Journée de traque à Belleville: les membres de la « communauté chinoise » marchent un peu plus vite. La nuée de pseudos-bobos compulsivement absorbée par ses achats de fin d’année, de commerçants légaux ou non, de clients potentiels refroidis par l’irruption des flics et de pauvres en goguette poursuit sa route quand elle n’applaudit pas des deux mains. Quand on a déjà intégré la transformation de la ville en parc vidéo-surveillé, que les provocations quotidiennes de la BST et consorts (BAC, correspondants de nuits, GPIS) ne nous font plus bondir, quand le harcèlement permanent visant à dégager les indésirables (pauvres…biffins, fraudeurs, sans-papiers) de ce centre commercial à ciel ouvert nous semble une évidence ou une fatalité, on est plus à une infamie près3. Cette nouvelle opération policière est passée d’autant plus inaperçue, dans la pacification ambiante,  que les keufs avaient une excuse toute faite : agir pour le bien de leurs proies. C’est vicelard, il fallait y penser. C’est pour « leur bien » qu’elles sont arrêtées, éventuellement expulsées. C’est pour « leur bien » que les appartements où elles travaillent sont perquisitionnés.

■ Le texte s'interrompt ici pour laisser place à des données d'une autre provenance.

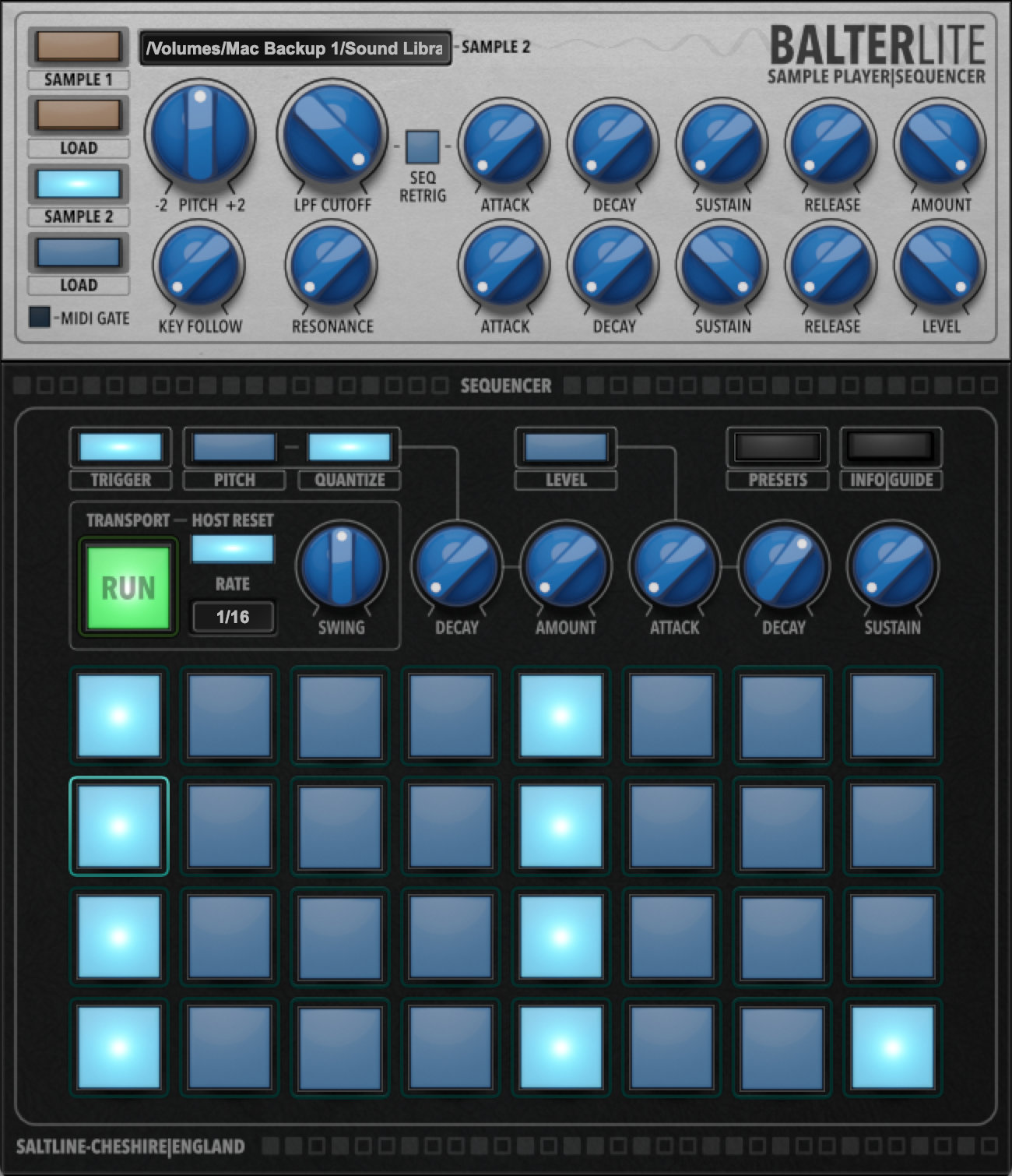This screenshot has height=1176, width=1012.
Task: Toggle the Seq Retrig switch
Action: (x=423, y=146)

C’est encore pour « leur bien » que la police détermine arbitrairement ou non, qui est proxénète et qui est « juste » exploité, procès et enfermement à la clé… C’était également pour « leur bien » que l’assemblée nationale votait il y a plusieurs mois une loi de pénalisation des clients4. L’enfer est pavé de bonnes intentions.

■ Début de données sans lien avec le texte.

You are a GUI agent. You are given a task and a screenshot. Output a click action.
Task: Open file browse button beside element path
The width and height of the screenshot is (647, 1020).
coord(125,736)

Pour celles et ceux qui veulent bien les croire, ces humanistes invoquent de « grands principes » inattaquables, en théorie. La lutte contre le trafic d’êtres humains et la marchandisation des corps, celle pour le droit des femmes.  L’idée sous-jacente est assez simple: soit tu es dans le camp des gentils: tu adhères à ces grands principes et tu délègues la «lutte» pour leur application aux spécialistes (l’état, ses humanitaires, ses législateurs, ses flics…) soit tu n’adhères pas à ces grands principes  ou tu refuses de déléguer quoi que ce soit à l’état et dans ce cas là tu fais automatiquement partie des méchants. Le très démocratique front commun du bien contre le mal (qui dépasse les clivages réels pour mettre ensemble des idées incompatibles) oublie la question des intérêts que les uns trouvent à préserver l’existant que les autres veulent détruire. Sous leurs enrobages humanistes, toutes ces hypocrites charognes  ne dénoncent évidemment que ce qui les arrange. Ils ne fustigent les trafics humains, la marchandisation des corps que pour mieux laisser le reste debout.

Quel sens ça a de s’attaquer au travail du sexe en laissant le salariat intact?

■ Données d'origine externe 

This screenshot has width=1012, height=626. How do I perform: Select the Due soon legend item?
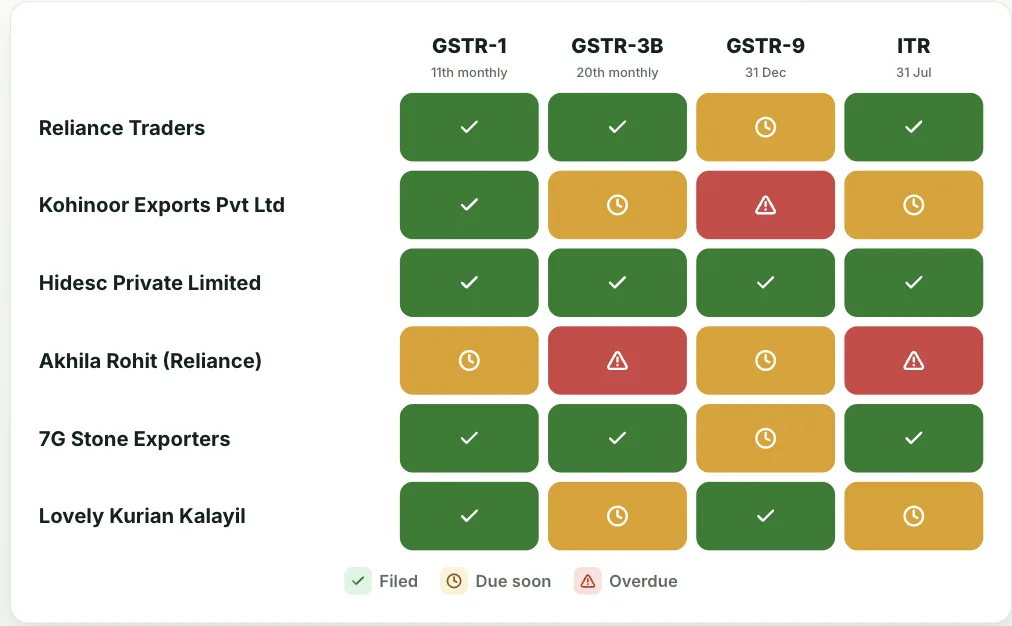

Dès qu’on enlève les lunettes de la morale religieuse qui considère que le corps des femmes est sacré, que la sexualité ne doit avoir lieu que dans le couple marié et pour la procréation,  on a du mal à comprendre pourquoi la transformation des corps en machines productives ou en bien de consommation, en marchandise5, ne pose problème que lorsqu’il s’agit de travail du sexe… (et des prostituées présentes dans les rues, les autres formes de prostitution « haut standing », moins visibles, étant mieux acceptées)…

Sans la morale religieuse, on a du mal à comprendre la diférence profonde entre la prostitution et les autres formes du salariat. C’est quoi, le salariat, à part une institution fondée sur la contrainte, sur la nécessité d’ avoir de la thune pour survivre dans ce monde? C’est quoi le salariat, à part l’échange du temps, de la santé et de l’intelligence des salariés contre les  miettes plus ou moins ridicules que le patron veut bien leur lâcher? À part un chantage qui tient par la menace (de la précarité, de la prison)? Chacun sait que s’il choisit de ne pas  travailler et de se servir dans l’étalage des richesses pour vivre,  il risque de se retrouver enfermé, et que sa vie ne vaut pas grand chose en regard de la défense de la propriété privée. De quoi maintenir le plus grand nombre dans le chemin du droit (travaille ou crève, travaille et crève). Le moins qu’on puisse en dire, c’est que le fait de se faire de la thune, de tirer bénéfices de la misère ou de la faiblesse d’autrui nous pose un grave problème. Regardons les choses en face: tout patron est proxénète, et l’état (qui tire de la thune de chaque contrat de travail légal (et exige même de prélever une dime sur « l’économie informelle ») est le plus grand de tous.  Les trafics d’êtres humains que ces faux critiques dénoncent mollement ne sont qu’une des conséquences de l’existence de frontières, et de tous les dispositifs qui rendent de plus en plus difficile leur traversée. Laissons-les avec leurs larmes de crocodiles.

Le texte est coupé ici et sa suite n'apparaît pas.